3 minute read
HOW CAN MERGER TREES AND TECHNOLOGY BE USED TO MAP DARK MATTER?
Izzi Millar (OHS)
Dark matter is one of the greatest unsolved mysteries of the universe today. In 1980, American astronomer Vera Rubin presented evidence that shows around 83% of the matter in the universe is made up of something that cannot be seen using a telescope. She proved this by showing that the outer regions of galaxies spin a lot faster than expected given the mass that can be calculated using visible light. Dark matter is a form of matter that doesn’t interact with the electromagnetic force, which means it doesn’t absorb heat or light, so the only way astronomers can detect it is through its interaction with gravity, making the outer parts of galaxies spin much faster. Dark matter forms in rings around galaxies and galaxy clusters, called dark matter halos, impacting the way the galaxies evolve and move. Astronomers use n-body simulations to create merger trees to track halos. An n-body simulation is a computer program that simulates a large number of particles and how they interact with forces, usually gravity. In 2005 the Millennium simulation was run. This was an n-body simulation using more than 10 billion particles, showing the galaxy and dark matter distribution in a cubic region of the universe that was over 2 billion light years on each side. It took the principal supercomputer at the Max Planck Society’s Supercomputing Centre over a month to run.
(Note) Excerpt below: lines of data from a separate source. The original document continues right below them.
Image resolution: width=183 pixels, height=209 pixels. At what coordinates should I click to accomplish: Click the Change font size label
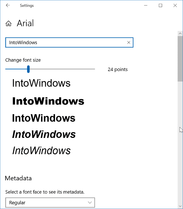(23, 60)

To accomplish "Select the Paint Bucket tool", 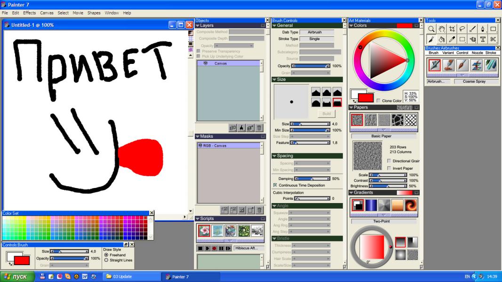I will click(x=442, y=39).
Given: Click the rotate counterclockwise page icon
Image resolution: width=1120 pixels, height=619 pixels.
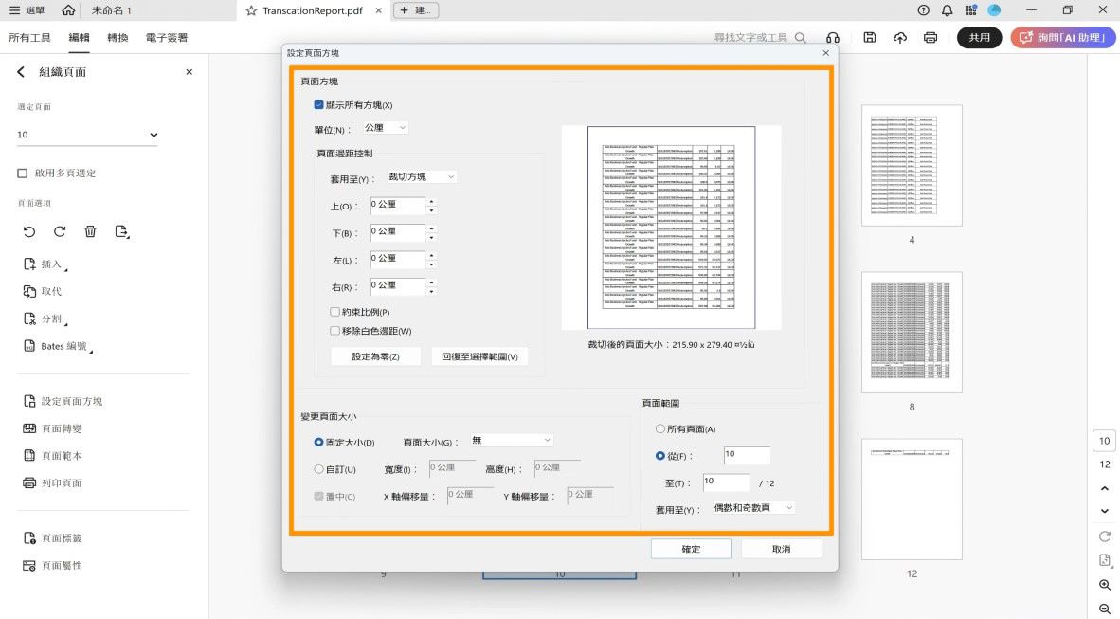Looking at the screenshot, I should coord(28,230).
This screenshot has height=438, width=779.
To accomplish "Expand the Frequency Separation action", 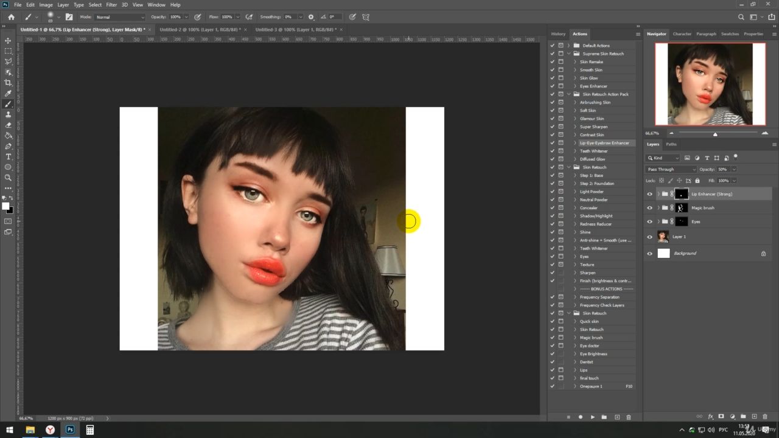I will 575,297.
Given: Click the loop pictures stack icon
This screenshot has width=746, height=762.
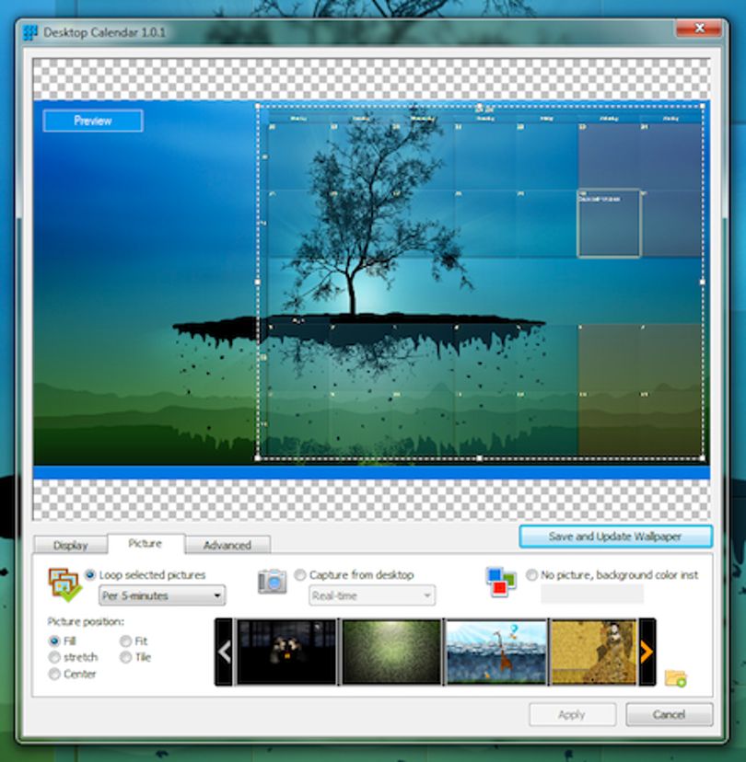Looking at the screenshot, I should 64,585.
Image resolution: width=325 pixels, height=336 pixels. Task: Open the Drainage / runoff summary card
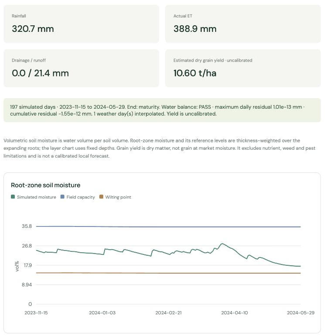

A merger tree is a graph of circles, which represent halos, with the radius indicating mass. These circles are connected using dotted lines, which show the descendants and ascendants of each individual halo. They are constructed by taking information from n-body simulations, such as the Millennium simulation, to predict the masses of previous dark matter halos and the redshifts at which they merge.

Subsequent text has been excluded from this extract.